Bei den jetzigen Wahlen haben die Sozialisten Terrain zurück gewonnen, während der PCF weiterhin in einer Krise steckt. In der radikalen Linken hat die Ligue Communiste Revolutionnaire (LCR) ein gutes Resultat erzielt, Lutte Ouvrière (LO) aber hat deutlich verloren. Wie ist die Situation der französischen Linken aus Deiner Sicht?

Trotz ihrer Niederlage bei den Präsidentschaftswahlen, trotz ihrer inneren Zerrissenheit über die Frage eines Referendums über den EU-Vertrag von Lissabon und trotz ihres Schweigens über die großen politischen und sozialen Probleme hat die Sozialistische Partei (PS) das beste Ergebnis erzielt. Die Wählerinnen und Wähler wurden vor allem aufgefordert bei dieser Wahl der Rechten eine Absage zu erteilen. Dieser Erfolg beendet die innere Krise der Sozialistischen Partei allerdings nicht. Insbesondere nicht in der Frage eines Bündnisses mit der neuen mitte-rechten Partei MODEM von Bayrou, die übrigens auch zu den Verlierern dieser Wahlen gehört. Es ist nicht immer ganz klar, wer die Sozialistische Partei eigentlich leitet und wer, auf der Grundlage welches Programms, ihr Präsidentschaftskandidat sein wird.

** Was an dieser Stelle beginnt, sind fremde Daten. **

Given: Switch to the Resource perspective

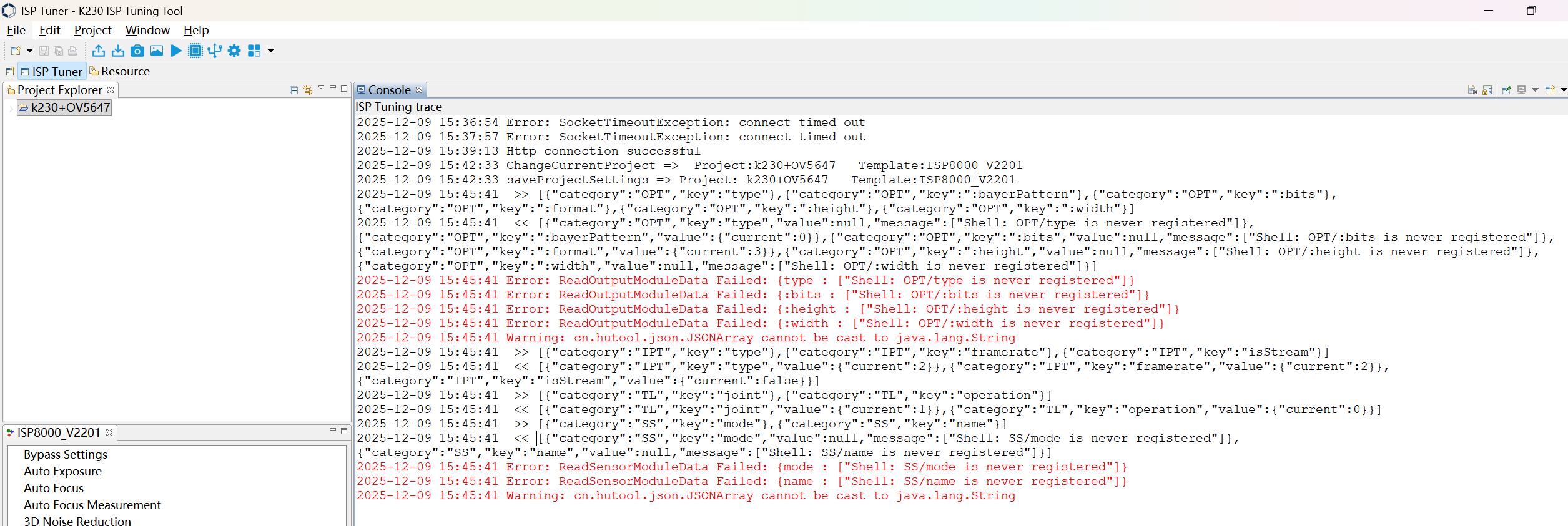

Die Kommunistische Partei (PCF) und die Grünen haben einen Teil ihrer Sitze und Ämter dank eines bereits im ersten Wahlgang eingegangenen Bündnisses mit dem PS ‚gerettet’. Nach und nach schrumpft die KP allerdings in ihren Hochburgen - wie dem Departement Seine-St.Denis - zugunsten der Sozialistischen Partei zusammen. Ihr bevorzugter Bündnispartner schluckt sie Stück für Stück. Auch für die KP geht die Krise weiter. Ende des Jahres ist ein Parteitag vorgesehen.

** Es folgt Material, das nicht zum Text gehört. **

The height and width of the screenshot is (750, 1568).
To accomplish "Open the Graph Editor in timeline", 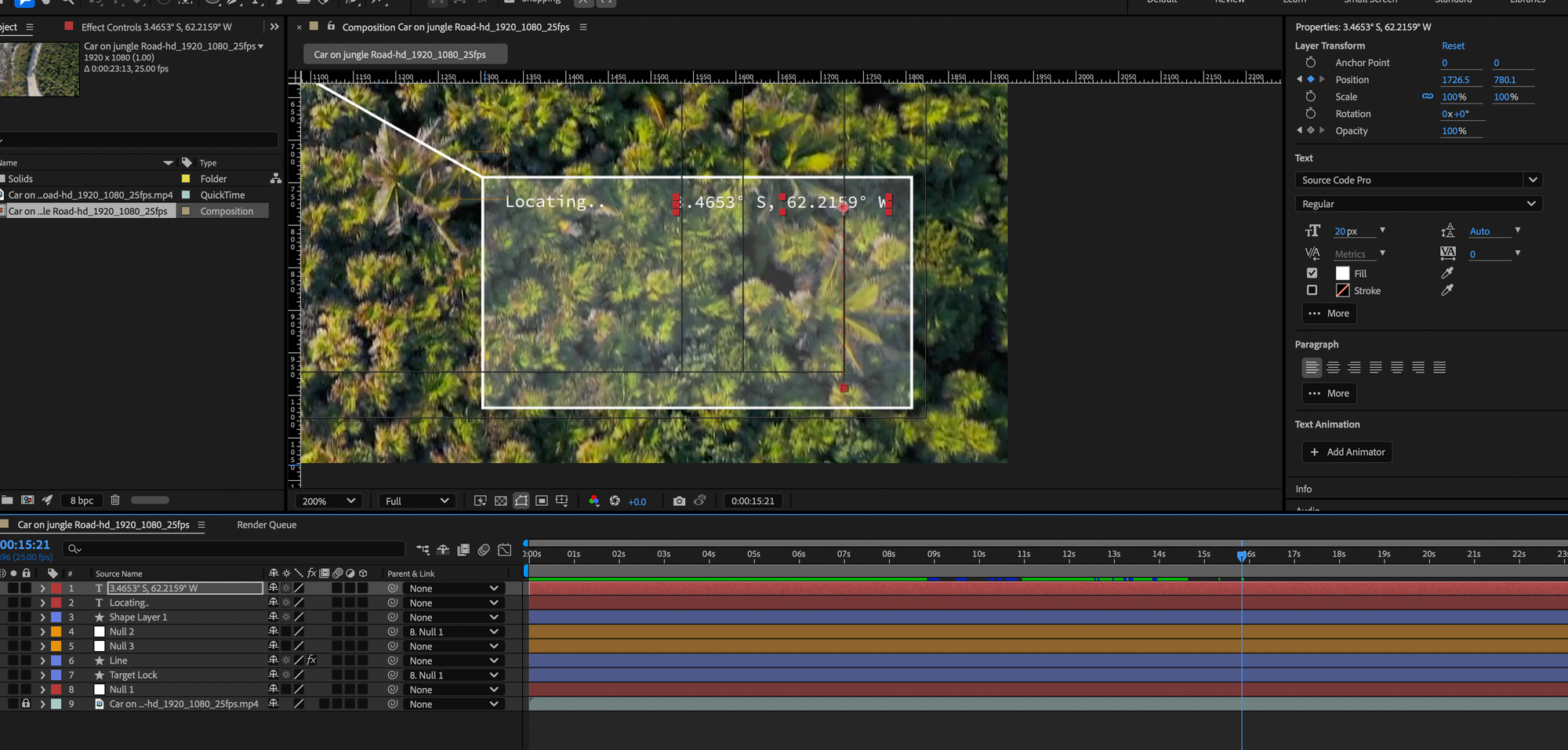I will point(505,550).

Die anti-liberalen und antikapitalistischen Listen (LCR - franz. Sektion der 4. Internationale, Alternatifs, Collectifs Unitaires…) haben gute Ergebnisse erzielt – besonders dort, wo sie vereint antraten. Von den mehr als 250 Listen errichten 145 mehr als 5% und rund 30 mehr als 10% der Stimmen. Die Wähler von Lutte Ouvrière (Arbeiterkampf – LO) haben zum Teil für diese Listen gestimmt. In anderen Fällen hat LO im ersten Wahlgang gemeinsame Listen mit PS und PCF gebildet. Die LCR wird wahrscheinlich von diesem Schub im Rahmen ihres eigenen Projekts des Aufbaus einer Neuen Antikapitalistischen Partei bis zum Ende des Jahres profitieren.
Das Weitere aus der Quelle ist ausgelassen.